Have you ever met someone you immediately liked or disliked? My late brother Mark (RIP) once told me there are three different levels when it comes to discerning the character of people we first meet. 

 If I remember correctly;

  • The first level - is where most of us are, we are not able to discern whether or not someone is a good or bad person, we take people at their word. 
  •  The second level - we may have some inkling of a person's characters when first meeting them. Not very many people are at this level. 
  • The third level - we are able to instantaneously discern a person's character - good or bad - from the very first moment we meet them. Very, very few people are at this level.
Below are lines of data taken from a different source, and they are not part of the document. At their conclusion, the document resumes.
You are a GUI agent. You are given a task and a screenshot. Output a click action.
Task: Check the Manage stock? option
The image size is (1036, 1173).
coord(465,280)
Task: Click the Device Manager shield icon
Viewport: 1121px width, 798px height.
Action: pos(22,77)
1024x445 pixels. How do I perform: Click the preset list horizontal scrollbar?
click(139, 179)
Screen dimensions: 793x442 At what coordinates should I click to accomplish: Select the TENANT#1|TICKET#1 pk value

 I am definitely on the first level when it comes to discerning a person's character when I first meet them.  They could tell me any lie and I will believe them. I have to get to know a person a while before I can figure out his or her character - and then it is too late if that person is a scoundrel. However, every now and then I am able to discern a person's character when I first meet them. Such was the case when my good friend Carol Davis first introduced me to her mother Emma. Although it was the first time I met Emma and the meeting was short I remember thinking,
 "I hope this woman never gets mad at me". 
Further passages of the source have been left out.